**Assignment:**
For every line that contains the string "computer", pull that line out of the material below.

**Supplied records:**
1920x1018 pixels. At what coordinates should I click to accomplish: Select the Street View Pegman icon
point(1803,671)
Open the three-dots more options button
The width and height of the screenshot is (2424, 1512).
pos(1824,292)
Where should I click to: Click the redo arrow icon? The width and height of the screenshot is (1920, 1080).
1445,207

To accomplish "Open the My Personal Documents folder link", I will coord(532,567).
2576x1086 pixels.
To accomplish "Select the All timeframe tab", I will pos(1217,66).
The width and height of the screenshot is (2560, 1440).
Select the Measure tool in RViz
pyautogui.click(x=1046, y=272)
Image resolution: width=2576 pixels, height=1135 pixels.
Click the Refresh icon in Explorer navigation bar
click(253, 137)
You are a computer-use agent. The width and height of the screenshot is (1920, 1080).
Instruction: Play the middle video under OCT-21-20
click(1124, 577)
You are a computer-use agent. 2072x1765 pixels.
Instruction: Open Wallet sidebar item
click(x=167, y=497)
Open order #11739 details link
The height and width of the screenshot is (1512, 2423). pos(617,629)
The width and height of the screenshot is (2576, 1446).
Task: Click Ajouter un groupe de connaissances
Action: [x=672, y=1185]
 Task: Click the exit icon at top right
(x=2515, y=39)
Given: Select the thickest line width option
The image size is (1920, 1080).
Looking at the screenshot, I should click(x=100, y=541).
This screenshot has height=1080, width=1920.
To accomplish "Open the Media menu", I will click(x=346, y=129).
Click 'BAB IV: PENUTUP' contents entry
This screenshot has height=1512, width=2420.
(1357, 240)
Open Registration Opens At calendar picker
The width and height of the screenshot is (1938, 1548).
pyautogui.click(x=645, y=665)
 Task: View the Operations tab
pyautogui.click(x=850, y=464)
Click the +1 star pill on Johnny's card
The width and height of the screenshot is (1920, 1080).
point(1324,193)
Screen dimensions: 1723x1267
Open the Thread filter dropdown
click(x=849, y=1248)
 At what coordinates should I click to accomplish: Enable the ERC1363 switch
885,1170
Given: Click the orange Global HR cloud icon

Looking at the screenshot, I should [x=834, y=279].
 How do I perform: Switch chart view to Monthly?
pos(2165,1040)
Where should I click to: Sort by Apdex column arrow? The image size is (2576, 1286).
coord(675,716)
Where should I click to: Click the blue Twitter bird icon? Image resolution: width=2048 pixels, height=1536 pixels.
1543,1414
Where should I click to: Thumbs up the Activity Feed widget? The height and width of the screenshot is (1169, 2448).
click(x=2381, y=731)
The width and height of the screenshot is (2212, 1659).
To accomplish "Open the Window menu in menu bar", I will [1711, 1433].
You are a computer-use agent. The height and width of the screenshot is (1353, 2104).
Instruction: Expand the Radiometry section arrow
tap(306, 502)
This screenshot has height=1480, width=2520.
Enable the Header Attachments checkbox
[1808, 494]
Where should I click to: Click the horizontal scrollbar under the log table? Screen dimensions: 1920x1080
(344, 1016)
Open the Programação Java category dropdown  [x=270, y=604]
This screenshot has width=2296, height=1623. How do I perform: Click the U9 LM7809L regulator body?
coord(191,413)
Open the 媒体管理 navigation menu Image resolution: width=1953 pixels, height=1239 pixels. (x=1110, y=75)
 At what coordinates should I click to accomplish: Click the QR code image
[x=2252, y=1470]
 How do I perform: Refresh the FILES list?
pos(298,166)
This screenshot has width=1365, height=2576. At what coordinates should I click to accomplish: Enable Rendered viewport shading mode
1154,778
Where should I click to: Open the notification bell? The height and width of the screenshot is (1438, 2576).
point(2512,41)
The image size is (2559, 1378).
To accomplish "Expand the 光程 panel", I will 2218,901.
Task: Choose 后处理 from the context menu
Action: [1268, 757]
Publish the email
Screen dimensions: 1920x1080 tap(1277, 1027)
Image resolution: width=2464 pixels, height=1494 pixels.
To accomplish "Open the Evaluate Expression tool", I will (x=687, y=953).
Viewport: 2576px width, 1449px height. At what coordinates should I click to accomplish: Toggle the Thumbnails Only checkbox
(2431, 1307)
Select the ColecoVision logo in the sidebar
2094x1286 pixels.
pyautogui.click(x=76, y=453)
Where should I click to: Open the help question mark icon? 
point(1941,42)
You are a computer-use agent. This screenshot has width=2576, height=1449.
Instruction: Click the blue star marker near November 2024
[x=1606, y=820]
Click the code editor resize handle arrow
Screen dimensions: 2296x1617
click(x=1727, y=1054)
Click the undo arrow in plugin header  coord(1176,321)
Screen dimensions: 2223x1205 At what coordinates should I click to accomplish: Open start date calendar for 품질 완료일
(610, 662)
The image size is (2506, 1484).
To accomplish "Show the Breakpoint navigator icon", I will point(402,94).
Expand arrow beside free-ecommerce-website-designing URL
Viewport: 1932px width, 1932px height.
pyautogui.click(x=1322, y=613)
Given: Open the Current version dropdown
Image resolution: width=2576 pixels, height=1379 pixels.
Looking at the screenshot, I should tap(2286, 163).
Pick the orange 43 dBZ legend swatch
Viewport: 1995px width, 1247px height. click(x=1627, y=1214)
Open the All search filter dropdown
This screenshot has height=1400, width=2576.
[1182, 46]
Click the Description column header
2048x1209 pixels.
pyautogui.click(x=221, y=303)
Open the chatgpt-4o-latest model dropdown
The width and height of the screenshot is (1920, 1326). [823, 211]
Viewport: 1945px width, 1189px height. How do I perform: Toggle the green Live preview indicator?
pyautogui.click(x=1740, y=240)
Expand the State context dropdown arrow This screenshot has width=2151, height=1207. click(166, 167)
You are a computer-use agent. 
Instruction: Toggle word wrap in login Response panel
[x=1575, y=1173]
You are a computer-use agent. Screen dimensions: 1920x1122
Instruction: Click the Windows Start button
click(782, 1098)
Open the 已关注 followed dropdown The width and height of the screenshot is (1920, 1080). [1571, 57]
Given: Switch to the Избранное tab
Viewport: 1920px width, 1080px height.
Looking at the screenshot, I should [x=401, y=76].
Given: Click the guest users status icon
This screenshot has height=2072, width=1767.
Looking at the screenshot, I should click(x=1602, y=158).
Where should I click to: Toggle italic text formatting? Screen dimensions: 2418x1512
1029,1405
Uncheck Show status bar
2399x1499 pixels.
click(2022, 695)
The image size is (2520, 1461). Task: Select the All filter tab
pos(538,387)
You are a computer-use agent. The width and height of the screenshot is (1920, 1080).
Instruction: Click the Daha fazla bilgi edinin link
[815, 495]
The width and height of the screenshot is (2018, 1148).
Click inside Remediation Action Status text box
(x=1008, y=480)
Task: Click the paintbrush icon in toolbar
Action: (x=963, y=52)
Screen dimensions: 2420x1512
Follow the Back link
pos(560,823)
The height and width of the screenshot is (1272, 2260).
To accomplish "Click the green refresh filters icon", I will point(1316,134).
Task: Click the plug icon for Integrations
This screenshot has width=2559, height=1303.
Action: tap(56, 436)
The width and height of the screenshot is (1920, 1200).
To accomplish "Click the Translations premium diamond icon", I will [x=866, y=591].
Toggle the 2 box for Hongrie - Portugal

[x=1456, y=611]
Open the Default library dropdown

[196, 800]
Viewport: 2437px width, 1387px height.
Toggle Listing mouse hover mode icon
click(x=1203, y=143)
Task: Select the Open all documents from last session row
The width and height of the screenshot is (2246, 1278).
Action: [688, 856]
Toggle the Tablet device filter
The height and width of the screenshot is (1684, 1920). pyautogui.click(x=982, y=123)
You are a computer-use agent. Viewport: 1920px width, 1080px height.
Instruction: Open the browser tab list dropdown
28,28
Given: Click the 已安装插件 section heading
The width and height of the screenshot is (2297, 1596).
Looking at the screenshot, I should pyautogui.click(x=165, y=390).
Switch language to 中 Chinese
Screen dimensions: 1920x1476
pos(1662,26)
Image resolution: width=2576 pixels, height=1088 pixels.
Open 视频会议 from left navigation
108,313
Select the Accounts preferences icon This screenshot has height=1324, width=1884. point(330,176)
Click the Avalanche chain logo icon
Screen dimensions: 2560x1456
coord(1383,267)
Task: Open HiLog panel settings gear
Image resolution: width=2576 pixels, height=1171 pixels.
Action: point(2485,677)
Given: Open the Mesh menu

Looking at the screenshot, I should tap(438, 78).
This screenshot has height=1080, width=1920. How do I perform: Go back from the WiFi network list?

**The completed task:**
You are a computer-use agent. The width and height of the screenshot is (1920, 1080).
You are a computer-use agent. 2072x1765 pixels.
You are a computer-use agent. The height and width of the screenshot is (1353, 2104).
You are a computer-use agent. This screenshot has width=2576, height=1449.
You are a computer-use agent. 
You are a computer-use agent. Screen dimensions: 1920x1122
You are a computer-use agent. The width and height of the screenshot is (1920, 1080).
You are a computer-use agent. Viewport: 1920px width, 1080px height.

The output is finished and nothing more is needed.